■ WHAT TO PRODUCE ■
Give back exactly the lines of the material below that start at the line containing "BATH & BODY (538, 313)" and end at the line containing "Peony (650, 730)", and no others.

******************************

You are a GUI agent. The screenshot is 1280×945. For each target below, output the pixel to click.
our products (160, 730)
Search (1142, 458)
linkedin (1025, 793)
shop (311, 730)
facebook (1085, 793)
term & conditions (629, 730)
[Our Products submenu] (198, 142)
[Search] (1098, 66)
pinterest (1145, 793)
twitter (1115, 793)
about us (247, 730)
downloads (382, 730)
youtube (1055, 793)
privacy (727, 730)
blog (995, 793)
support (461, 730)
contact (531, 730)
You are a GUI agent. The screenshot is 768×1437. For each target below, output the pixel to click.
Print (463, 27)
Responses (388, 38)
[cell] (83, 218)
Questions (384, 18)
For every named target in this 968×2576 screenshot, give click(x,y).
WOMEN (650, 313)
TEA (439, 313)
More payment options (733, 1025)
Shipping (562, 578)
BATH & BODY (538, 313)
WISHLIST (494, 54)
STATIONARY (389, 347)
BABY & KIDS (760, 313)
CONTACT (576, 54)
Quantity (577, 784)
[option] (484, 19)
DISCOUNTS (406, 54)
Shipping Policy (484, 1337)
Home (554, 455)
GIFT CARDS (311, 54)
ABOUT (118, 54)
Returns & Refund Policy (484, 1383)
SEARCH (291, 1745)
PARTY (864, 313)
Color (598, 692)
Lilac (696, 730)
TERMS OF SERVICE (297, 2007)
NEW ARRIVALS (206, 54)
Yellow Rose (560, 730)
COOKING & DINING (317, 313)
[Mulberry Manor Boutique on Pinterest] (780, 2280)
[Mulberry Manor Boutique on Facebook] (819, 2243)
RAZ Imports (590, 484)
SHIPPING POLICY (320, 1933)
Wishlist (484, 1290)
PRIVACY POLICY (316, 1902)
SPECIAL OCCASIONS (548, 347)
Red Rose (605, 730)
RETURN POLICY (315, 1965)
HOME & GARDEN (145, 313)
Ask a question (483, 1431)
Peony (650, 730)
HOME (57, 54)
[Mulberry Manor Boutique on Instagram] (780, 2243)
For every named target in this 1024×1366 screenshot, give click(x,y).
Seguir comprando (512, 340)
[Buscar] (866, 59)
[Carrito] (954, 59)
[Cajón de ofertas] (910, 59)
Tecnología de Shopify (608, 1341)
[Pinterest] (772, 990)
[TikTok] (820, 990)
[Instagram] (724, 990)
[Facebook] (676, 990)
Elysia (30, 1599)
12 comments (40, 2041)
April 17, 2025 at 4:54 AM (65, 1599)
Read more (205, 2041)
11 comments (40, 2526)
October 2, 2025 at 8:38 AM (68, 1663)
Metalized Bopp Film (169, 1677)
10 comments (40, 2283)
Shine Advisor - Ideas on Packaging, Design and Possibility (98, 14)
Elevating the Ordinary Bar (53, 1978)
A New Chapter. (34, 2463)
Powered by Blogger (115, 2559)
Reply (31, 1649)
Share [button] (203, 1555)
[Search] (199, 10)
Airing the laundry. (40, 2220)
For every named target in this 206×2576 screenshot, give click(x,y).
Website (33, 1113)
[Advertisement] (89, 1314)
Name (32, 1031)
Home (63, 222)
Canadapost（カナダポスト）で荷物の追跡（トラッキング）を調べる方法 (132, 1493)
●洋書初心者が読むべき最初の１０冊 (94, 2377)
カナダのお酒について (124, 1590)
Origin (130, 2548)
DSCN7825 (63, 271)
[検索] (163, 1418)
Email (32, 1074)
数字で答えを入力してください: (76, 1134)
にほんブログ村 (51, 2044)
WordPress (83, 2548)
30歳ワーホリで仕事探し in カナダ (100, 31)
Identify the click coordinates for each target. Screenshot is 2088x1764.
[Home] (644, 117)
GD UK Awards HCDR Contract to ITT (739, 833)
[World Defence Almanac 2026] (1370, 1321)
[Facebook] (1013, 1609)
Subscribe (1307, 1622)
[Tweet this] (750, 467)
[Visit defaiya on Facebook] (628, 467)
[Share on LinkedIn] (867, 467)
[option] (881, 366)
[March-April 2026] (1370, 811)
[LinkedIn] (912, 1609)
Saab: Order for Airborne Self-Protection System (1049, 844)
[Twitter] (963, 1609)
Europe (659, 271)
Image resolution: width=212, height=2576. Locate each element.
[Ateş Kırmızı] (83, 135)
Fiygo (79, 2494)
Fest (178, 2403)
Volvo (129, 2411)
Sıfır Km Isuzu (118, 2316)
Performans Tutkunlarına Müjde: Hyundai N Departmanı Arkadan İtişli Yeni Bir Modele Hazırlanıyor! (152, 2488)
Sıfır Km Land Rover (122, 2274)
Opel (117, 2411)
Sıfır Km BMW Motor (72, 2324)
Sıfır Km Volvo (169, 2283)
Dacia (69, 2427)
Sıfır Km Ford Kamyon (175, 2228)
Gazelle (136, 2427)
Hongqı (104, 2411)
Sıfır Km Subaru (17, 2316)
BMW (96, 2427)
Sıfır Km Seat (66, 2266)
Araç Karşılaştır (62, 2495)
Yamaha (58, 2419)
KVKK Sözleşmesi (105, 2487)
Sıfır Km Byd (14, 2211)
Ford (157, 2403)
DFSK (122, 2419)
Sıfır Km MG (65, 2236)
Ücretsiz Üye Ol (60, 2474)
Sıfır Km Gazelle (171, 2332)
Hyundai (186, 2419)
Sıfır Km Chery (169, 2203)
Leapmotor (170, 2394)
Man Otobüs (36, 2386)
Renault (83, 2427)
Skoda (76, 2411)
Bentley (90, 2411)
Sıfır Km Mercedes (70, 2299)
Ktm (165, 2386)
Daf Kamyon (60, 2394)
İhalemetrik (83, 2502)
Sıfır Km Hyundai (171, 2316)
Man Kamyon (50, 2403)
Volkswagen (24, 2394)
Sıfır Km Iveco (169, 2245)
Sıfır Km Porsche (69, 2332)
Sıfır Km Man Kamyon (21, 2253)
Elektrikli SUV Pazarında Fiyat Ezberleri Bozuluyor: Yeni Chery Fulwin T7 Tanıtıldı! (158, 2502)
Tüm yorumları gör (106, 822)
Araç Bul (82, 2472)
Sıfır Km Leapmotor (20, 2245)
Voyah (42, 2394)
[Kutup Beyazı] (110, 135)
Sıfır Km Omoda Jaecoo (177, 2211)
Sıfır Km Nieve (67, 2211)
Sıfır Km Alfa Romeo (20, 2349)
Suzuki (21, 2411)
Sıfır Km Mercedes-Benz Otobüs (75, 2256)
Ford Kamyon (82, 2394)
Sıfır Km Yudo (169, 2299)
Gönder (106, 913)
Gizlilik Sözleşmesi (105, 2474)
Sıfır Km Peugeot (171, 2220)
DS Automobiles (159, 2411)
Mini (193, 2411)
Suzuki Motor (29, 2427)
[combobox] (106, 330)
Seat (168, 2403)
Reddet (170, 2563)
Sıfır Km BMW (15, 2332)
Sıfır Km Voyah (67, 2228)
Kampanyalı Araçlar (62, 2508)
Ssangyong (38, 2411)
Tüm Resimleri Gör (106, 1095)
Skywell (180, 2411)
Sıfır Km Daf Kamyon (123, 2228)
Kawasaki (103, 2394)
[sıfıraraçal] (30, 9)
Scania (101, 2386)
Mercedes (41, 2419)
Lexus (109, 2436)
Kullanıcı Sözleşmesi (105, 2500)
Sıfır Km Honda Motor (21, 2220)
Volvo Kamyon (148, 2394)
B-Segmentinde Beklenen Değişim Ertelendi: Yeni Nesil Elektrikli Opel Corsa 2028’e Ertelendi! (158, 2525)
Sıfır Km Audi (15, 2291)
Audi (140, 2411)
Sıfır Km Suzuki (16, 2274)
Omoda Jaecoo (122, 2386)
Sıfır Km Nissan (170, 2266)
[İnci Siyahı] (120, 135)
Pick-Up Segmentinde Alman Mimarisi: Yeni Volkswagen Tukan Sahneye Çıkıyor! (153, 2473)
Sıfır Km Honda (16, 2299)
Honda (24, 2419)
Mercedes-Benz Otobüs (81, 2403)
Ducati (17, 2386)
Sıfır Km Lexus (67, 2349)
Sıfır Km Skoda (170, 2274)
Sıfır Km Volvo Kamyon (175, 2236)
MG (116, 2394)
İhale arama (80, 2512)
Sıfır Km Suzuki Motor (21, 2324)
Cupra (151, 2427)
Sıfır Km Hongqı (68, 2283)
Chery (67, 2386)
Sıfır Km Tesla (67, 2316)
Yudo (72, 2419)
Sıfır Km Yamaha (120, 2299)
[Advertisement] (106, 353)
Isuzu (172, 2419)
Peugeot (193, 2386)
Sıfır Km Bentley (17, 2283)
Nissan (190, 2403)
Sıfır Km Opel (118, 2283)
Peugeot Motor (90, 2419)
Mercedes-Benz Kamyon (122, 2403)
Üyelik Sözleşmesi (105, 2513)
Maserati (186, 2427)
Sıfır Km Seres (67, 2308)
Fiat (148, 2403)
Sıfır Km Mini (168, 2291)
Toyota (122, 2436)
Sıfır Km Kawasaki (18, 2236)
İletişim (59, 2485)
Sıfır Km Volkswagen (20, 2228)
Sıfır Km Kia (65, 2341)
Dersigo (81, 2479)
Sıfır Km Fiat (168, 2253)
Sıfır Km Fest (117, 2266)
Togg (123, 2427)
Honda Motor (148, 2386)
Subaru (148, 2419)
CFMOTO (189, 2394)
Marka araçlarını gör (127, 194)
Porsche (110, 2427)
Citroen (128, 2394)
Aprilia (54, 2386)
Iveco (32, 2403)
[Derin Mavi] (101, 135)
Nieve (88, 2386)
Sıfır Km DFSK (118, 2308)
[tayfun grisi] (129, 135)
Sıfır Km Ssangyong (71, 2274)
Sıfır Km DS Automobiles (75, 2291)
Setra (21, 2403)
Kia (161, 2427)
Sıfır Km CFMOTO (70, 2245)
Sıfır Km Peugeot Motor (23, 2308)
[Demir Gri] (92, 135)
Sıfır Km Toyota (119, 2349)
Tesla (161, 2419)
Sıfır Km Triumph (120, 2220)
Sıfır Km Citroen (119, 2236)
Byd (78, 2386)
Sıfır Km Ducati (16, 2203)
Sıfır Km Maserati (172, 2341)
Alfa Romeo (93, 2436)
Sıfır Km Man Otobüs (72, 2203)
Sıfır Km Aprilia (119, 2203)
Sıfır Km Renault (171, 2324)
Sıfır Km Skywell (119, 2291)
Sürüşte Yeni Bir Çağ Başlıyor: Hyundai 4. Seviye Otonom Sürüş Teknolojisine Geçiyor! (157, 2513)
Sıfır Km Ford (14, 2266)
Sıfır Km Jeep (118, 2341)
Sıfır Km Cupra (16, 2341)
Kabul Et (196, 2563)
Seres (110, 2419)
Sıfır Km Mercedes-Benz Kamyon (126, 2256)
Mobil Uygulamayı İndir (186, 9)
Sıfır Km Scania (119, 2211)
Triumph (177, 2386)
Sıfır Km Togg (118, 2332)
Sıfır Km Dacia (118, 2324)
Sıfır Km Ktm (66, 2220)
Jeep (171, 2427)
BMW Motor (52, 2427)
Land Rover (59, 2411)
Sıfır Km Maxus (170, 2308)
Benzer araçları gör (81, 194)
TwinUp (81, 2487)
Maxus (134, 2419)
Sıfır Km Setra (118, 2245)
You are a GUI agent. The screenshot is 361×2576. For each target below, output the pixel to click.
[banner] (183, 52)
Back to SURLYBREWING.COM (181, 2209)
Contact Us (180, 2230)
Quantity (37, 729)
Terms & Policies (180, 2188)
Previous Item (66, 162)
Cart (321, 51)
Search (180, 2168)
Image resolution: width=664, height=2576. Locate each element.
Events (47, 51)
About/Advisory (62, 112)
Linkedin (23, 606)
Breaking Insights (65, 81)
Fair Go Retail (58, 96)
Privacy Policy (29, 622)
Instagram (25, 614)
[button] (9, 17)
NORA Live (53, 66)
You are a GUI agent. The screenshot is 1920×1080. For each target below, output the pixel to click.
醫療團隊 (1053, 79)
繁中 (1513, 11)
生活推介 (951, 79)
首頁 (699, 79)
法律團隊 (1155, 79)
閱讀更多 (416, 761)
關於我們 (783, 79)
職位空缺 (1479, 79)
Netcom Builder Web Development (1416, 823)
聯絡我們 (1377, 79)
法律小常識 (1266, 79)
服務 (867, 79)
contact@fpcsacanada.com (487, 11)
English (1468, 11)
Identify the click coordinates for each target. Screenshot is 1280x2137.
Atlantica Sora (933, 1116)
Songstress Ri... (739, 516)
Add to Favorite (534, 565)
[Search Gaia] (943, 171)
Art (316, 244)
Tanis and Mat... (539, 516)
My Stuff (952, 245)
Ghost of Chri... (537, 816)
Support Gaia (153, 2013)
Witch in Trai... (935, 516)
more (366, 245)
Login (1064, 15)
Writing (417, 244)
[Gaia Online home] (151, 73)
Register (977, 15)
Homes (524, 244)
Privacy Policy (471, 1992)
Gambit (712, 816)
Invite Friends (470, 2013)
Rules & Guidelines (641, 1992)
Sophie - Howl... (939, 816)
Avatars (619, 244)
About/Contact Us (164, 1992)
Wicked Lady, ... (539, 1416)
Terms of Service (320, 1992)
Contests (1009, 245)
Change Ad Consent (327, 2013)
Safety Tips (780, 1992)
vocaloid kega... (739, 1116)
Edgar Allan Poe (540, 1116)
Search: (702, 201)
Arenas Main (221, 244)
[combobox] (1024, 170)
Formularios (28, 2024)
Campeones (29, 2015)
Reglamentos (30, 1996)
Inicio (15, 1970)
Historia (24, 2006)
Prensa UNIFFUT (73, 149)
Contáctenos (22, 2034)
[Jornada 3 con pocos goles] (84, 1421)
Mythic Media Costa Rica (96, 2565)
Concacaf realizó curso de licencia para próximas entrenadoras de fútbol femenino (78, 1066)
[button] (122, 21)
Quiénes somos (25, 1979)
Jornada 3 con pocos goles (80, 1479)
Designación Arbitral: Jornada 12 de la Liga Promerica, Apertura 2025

******************************

■ SOLVED EXERCISE ■
BATH & BODY (538, 313)
WISHLIST (494, 54)
STATIONARY (389, 347)
BABY & KIDS (760, 313)
CONTACT (576, 54)
Quantity (577, 784)
[option] (484, 19)
DISCOUNTS (406, 54)
Shipping Policy (484, 1337)
Home (554, 455)
GIFT CARDS (311, 54)
ABOUT (118, 54)
Returns & Refund Policy (484, 1383)
SEARCH (291, 1745)
PARTY (864, 313)
Color (598, 692)
Lilac (696, 730)
TERMS OF SERVICE (297, 2007)
NEW ARRIVALS (206, 54)
Yellow Rose (560, 730)
COOKING & DINING (317, 313)
[Mulberry Manor Boutique on Pinterest] (780, 2280)
[Mulberry Manor Boutique on Facebook] (819, 2243)
RAZ Imports (590, 484)
SHIPPING POLICY (320, 1933)
Wishlist (484, 1290)
PRIVACY POLICY (316, 1902)
SPECIAL OCCASIONS (548, 347)
Red Rose (605, 730)
RETURN POLICY (315, 1965)
HOME & GARDEN (145, 313)
Ask a question (483, 1431)
Peony (650, 730)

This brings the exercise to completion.